Program code may be implemented in programs executing on programmable machines such as mobile or stationary computers, personal digital assistants, set top boxes, cellular telephones and pagers, and other electronic devices, each including a processor, volatile and/or non-volatile memory readable by the processor, at least one input device and/or one or more output devices. Program code may be applied to the data entered using the input device to perform the described embodiments and to generate output information. The output information may be applied to one or more output devices. One of ordinary skill in the art may appreciate that embodiments of the disclosed subject matter can be practiced with various computer system configurations, including multiprocessor or multiple-core processor systems, minicomputers, mainframe computers, as well as pervasive or miniature computers or processors that may be embedded into virtually any device. Embodiments of the disclosed subject matter can also be practiced in distributed computing environments where tasks may be performed by remote processing devices that are linked through a communications network.
Although operations may be described as a sequential process, some of the operations may in fact be performed in parallel, concurrently, and/or in a distributed environment, and with program code stored locally and/or remotely for access by single or multi-processor machines. In addition, in some embodiments the order of operations may be rearranged without departing from the spope of the disclosed subject matter. Program code may be used by or in conjunction with embedded controllers.
While the disclosed subject matter has been described with reference to illustrative embodiments, this description is not intended to be construed in a limiting sense. Various modifications of the illustrative embodiments, as well as other embodiments of the subject matter, which are apparent to persons skilled in the art to which the disclosed subject matter pertains are deemed to lie within the scope of the disclosed subject matter.

§ Data provided:
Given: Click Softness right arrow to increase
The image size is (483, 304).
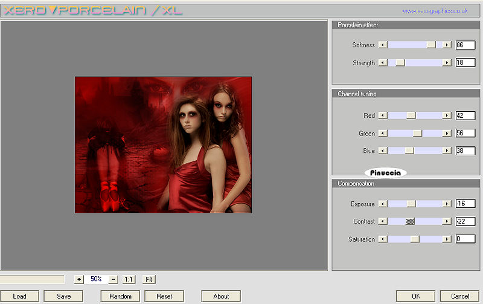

§ To-do list:
1. According to the extract, what may program code be used by or in conjunction with?
2. Reproduce the extract word for word from "Although operations may" to "with embedded controllers.".
The data stand apart from the extract.

§ Responses:
1. Embedded controllers.

2.
Although operations may be described as a sequential process, some of the operations may in fact be performed in parallel, concurrently, and/or in a distributed environment, and with program code stored locally and/or remotely for access by single or multi-processor machines. In addition, in some embodiments the order of operations may be rearranged without departing from the spope of the disclosed subject matter. Program code may be used by or in conjunction with embedded controllers.